Breakups are over-rated anyway but become especially painful when
1. You can't give me a reason why
2. You say it's my fault
and 3. I wasn't through... I still love you.
I feel so adult (and alone) because unlike my breakups in high school or early college years, I don't find myself calling my best friend and being pissed or texting him over and over again begging to "fix it with me."
Instead I'm blogging (nerd).
Just kidding.
Instead I called my Mommy and cried. I understand now what they mean when they say you get along better with your parents as you get older. Five years ago I would have been slamming my door and screaming that "I'm never coming out again and I hate my life so go away Mom!" Now, my mom is the only person I want to talk to and the only one I know who will listen to me just because I need to talk. She genuinely hurts right along with me because she hates hearing her "little girl's heart break." Which only goes on to make me cry more.

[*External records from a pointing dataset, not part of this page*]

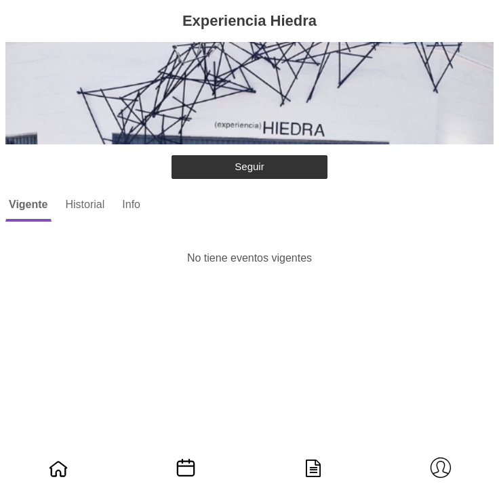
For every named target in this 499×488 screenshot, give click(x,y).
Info (131, 204)
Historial (85, 204)
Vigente (28, 204)
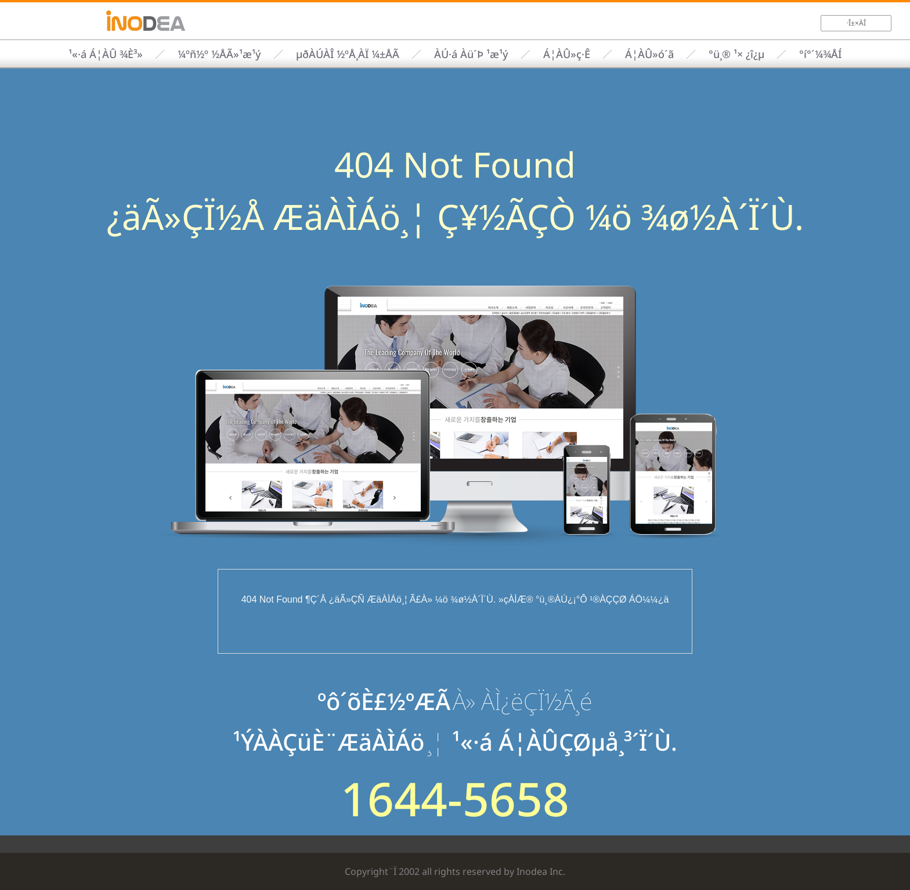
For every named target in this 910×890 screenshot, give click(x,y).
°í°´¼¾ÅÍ (820, 54)
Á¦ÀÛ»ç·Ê (566, 54)
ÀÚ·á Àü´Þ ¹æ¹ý (471, 54)
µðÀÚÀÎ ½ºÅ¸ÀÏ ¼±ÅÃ (347, 54)
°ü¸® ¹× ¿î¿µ (736, 54)
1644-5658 (455, 798)
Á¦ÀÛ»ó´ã (649, 54)
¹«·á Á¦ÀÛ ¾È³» (105, 54)
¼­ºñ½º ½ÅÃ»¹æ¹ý (219, 54)
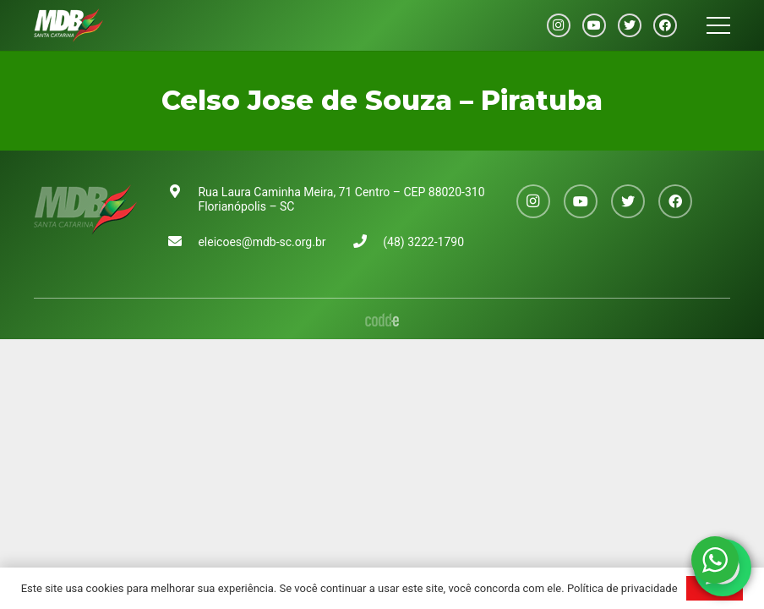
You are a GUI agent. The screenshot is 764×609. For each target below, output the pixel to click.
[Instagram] (558, 25)
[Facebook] (665, 25)
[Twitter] (629, 25)
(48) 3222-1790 (423, 242)
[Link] (68, 25)
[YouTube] (594, 25)
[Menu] (718, 25)
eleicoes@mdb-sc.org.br (261, 242)
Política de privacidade (622, 588)
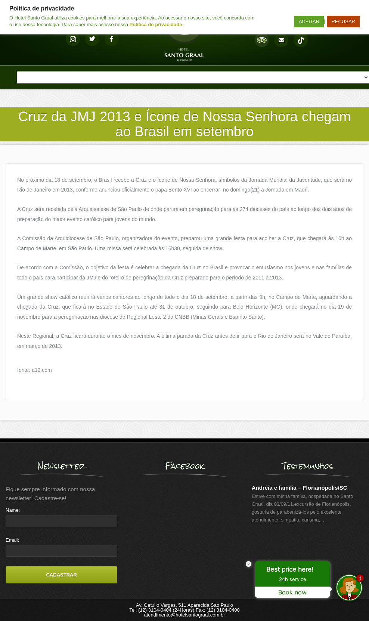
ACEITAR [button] (309, 21)
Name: (13, 510)
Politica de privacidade (156, 24)
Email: (12, 540)
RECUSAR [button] (343, 21)
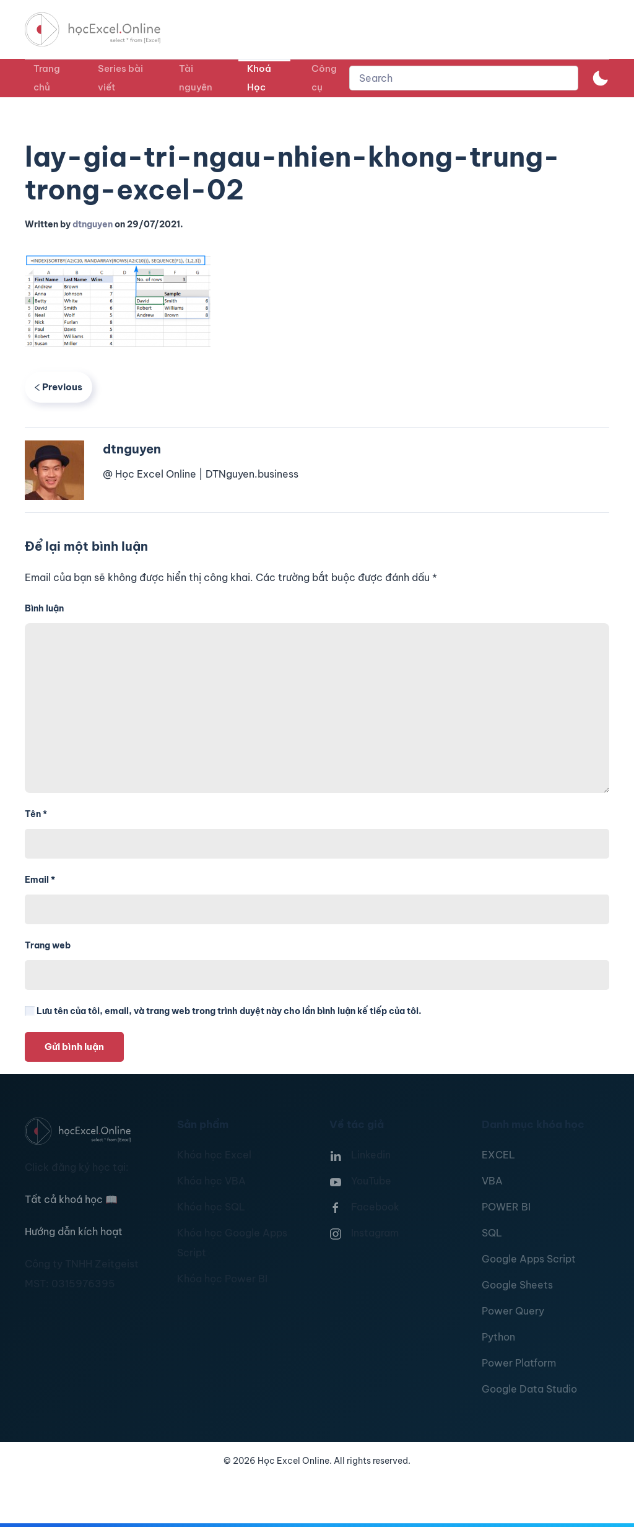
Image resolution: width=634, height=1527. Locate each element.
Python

Thank you Mommy. You're just what I needed right now, even if nothing is really fixed.
Next. Since I'm having a crappy night anyway I'm just gonna get it all off my chest...
Bitch in my office who's name starts with a C!
You know who you are...
Or don't because I'm waaay to polite and laid back in person to tell you what a bigot you are.

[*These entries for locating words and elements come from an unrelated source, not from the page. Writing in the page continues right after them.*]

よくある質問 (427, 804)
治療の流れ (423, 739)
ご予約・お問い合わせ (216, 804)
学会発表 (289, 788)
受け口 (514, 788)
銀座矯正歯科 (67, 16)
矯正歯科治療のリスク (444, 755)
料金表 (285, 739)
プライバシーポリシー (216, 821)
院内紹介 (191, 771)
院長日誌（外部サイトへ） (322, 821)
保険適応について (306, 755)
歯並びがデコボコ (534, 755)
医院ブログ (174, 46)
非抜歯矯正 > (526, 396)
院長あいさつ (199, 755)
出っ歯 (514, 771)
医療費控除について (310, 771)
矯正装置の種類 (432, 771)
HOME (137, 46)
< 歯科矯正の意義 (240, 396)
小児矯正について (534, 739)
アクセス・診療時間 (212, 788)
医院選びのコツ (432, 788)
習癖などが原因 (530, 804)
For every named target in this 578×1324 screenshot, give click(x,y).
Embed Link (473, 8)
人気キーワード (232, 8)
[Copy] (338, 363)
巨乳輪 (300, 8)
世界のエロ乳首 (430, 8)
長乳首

It is absolutely absurd to say that a woman can be genuinely bisexual but that a man cannot. You're clearing feeding off our culture's opinion that girl-on-girl is hot while guy-on-guy is faggy.

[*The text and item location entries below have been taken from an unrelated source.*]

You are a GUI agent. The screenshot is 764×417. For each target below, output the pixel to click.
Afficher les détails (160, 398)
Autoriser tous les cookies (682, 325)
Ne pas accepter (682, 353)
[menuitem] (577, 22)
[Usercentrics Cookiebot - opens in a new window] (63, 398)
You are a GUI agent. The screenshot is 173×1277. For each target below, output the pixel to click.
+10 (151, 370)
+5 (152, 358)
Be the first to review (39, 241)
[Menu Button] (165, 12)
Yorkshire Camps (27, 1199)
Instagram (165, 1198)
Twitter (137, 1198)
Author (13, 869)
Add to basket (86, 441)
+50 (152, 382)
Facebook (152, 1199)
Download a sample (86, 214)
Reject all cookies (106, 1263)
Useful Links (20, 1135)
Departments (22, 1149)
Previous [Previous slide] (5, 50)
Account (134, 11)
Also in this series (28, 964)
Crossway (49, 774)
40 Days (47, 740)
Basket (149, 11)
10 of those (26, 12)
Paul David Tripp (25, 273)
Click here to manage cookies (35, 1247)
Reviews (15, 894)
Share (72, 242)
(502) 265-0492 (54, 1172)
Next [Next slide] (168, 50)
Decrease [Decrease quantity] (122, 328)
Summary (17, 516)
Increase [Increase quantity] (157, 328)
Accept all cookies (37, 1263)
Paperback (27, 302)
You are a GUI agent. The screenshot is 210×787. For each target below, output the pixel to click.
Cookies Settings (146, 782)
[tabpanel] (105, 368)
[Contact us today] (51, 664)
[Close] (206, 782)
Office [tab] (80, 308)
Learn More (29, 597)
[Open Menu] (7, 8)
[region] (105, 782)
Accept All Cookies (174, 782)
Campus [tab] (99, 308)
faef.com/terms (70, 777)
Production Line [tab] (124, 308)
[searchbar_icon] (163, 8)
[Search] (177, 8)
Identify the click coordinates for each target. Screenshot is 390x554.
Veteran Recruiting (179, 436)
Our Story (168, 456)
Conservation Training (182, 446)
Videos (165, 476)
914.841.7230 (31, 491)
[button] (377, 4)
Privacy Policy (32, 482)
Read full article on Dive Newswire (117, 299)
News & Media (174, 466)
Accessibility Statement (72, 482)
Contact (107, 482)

(If you ask me though, I think you've got some well justified insecurities about where your current fuck-buddy's interests really lay.)
It's hypocritical to say it's ok for a female to be attracted to their same sex but not for a male to be so. It's an unfair double standard and I CANNOT BELIEVE I wasted twenty five whole minutes of my precious time trying to make you see the exclusive bias your thinking presented and why it isn't right.
I completely wasted all the effort some poor tree in the African rain forest put forth creating oxygen today ON YOU!
Ugh. I'm so disappointed, I expect more from myself.
But at least now I know not to expect much more from you.
Thank you for listening (Nessa :) ) I appreciate it.